To do so would of course require integrity and courage, neither of which are encouraged in Struthers, so it is unlikely to happen. Current members – does this not tell you something about the kind of organisation you are in, if you are scared to report something because you are afraid of what the leaders will do?
Rensil – it is interesting (and not surprising) to hear that Alison Spears leaving has left gaps in the church (including the role of safeguarding co-ordinator by the way, they will have to update that).

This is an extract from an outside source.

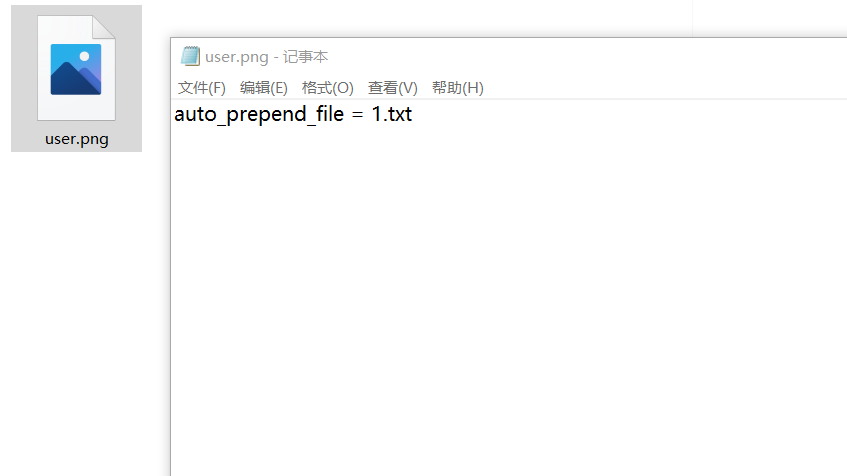Click the equals sign in the text
This screenshot has height=476, width=847.
[358, 115]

The problem is of course that they have no way of dealing with conflict: their whole message is that God speaks to them directly every single day, telling them where to go, who to speak to, which job to take, what to say etc. In this regard, they are obviously more advanced than Peter who needed a vision to tell him to go with Cornelius, and Paul to tell him not just to eat with the Jews; and also more advanced than Philip who needed an angel of the Lord to appear to him to tell him to go south to the road to Gaza to meet the Ethiopian eunuch. (And, referring back to the issues of plus-sized Pentecostalism, does God tell them what to eat as well? How does that work? Let’s not go there.)

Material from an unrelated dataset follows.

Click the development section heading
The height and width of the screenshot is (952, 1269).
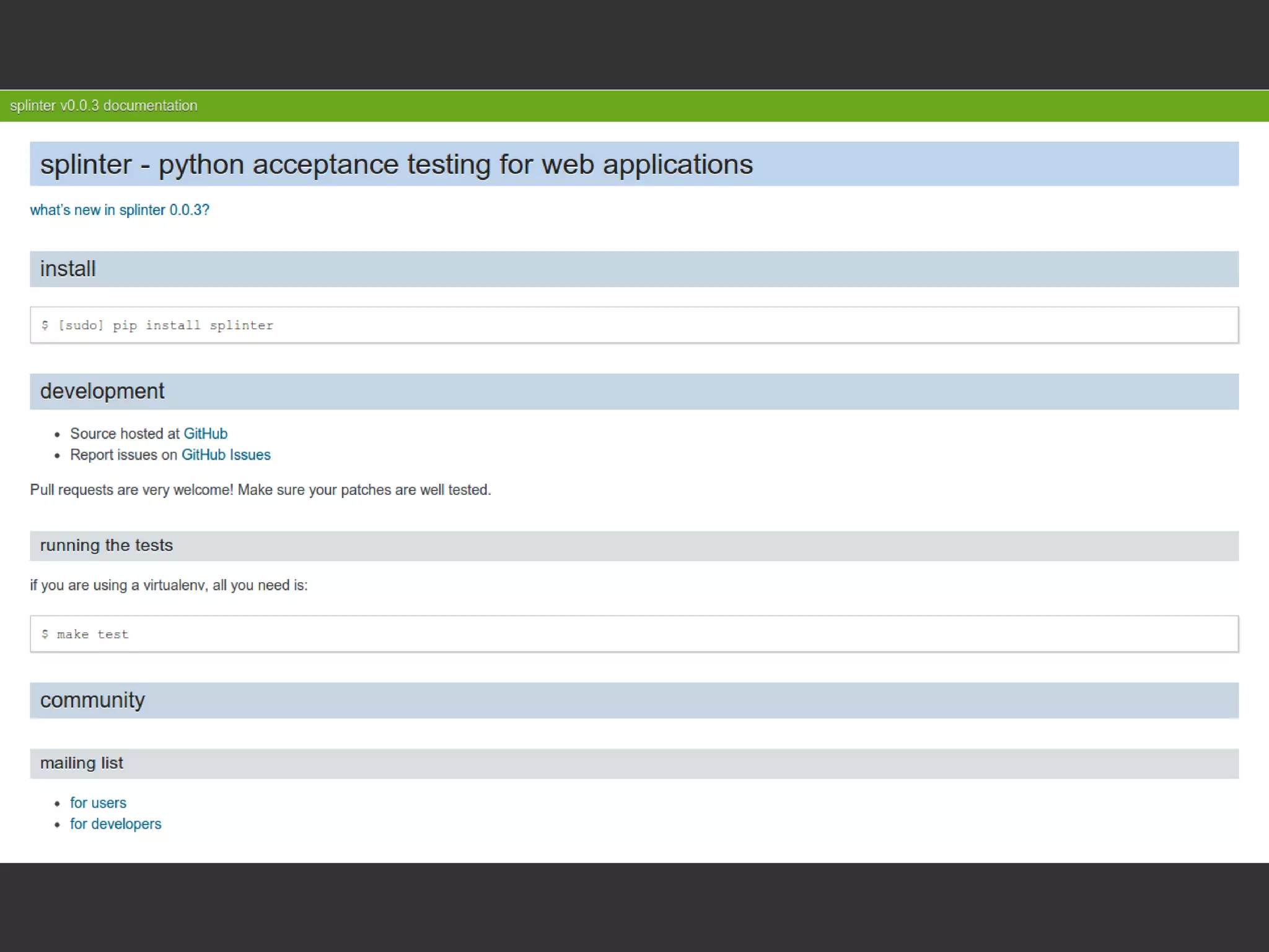[102, 391]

This “divine instruction approach” leaves them with no way to manage different views. If you have a differing view you are simply labelled as less spiritual and side-lined so, as AlDufff points out, everyone other than the leaders end up as powerless sycophants.

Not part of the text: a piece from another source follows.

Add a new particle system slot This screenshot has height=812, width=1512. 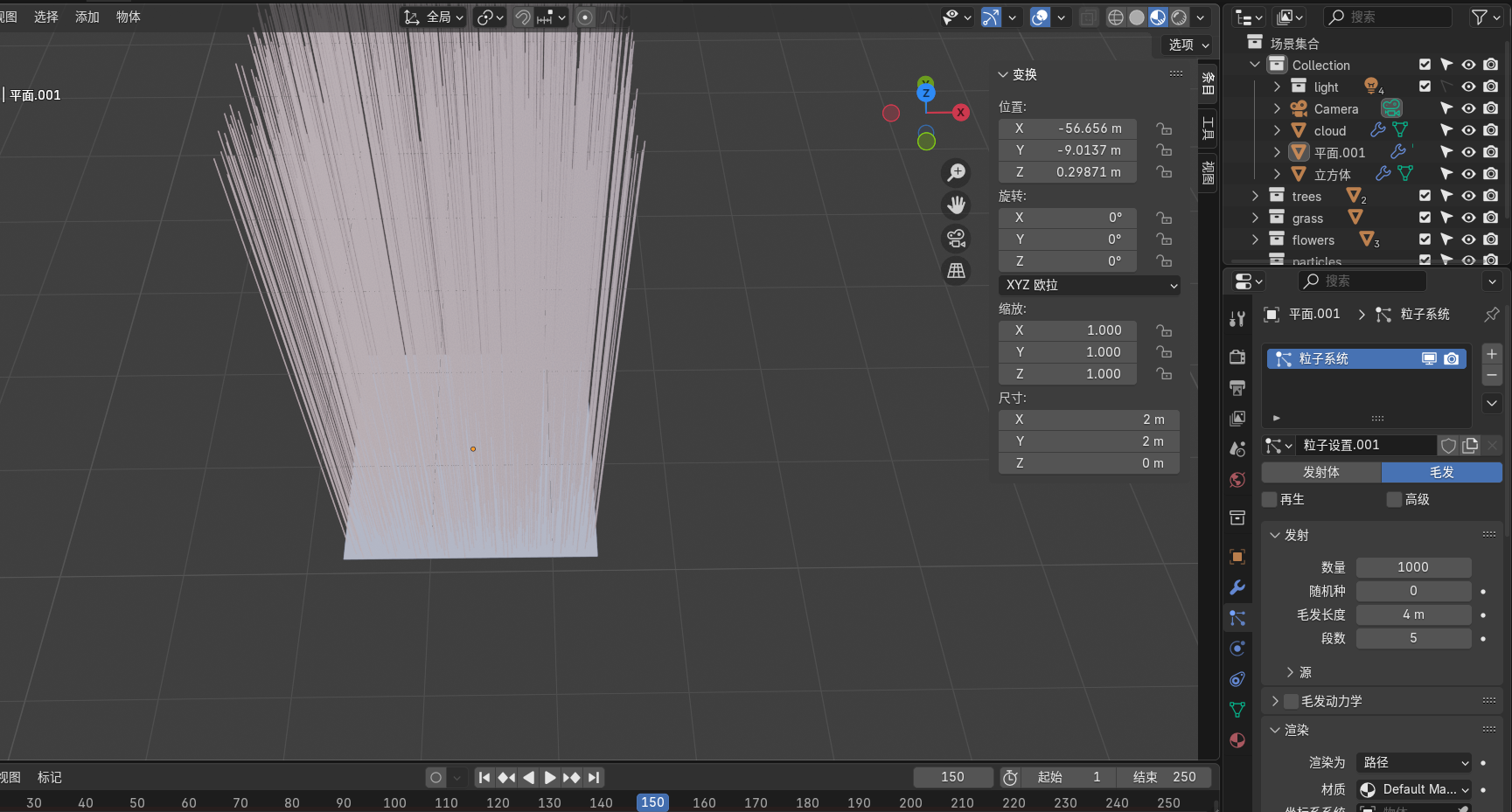tap(1492, 354)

It will be interesting to see how this is applied in the case of Alison Spears who was of course identified as a super-spiritual person and given lots of platform time. Will that narrative now subtly change? Will the story in a number of years be, “we always knew she was not all that spiritual?” Who knows?
Either way, as Rensil says, “Maybe, good will come out of this if it makes people realise that they belong to a church which has just the same problems as some other churches and workplaces and is not the holiness-filled church that we keep getting told it is.”
Absolutely. No church is super-spiritual in the way Struthers pretends they are, which is why we are told in the Bible to do things like test the spirits (yet another verse you will never hear a Struthers Sermon on).
That is actually the way it is meant to be, as a disagreement is not necessarily a problem, it can be a way of opening up new thinking and reaching solutions that no individual would have reached on their own. That is presumably why the apostles ask for a collegiate decision in Acts 6, and why other decisions in Acts are generally based on wisdom, not specific guidance. If you are interested in this idea, Matt Perman has an interesting article about decision-making in the book of Acts at [
mattperman.com]
After all that: Lintar – welcome back, it is good to hear from you. It is so sad that many, many people can echo your statement that, “the mental scarring of what Struthers did to us… was truly awful.”
I suspect there are more people scarred by Struthers than are currently in it, yet the leaders simply do not care. As Matthew 23v15 says, “Woe to you, teachers of the law and Pharisees, you hypocrites! You travel over land and sea to win a single convert, and when you have succeeded, you make them twice as much a child of hell as you are.”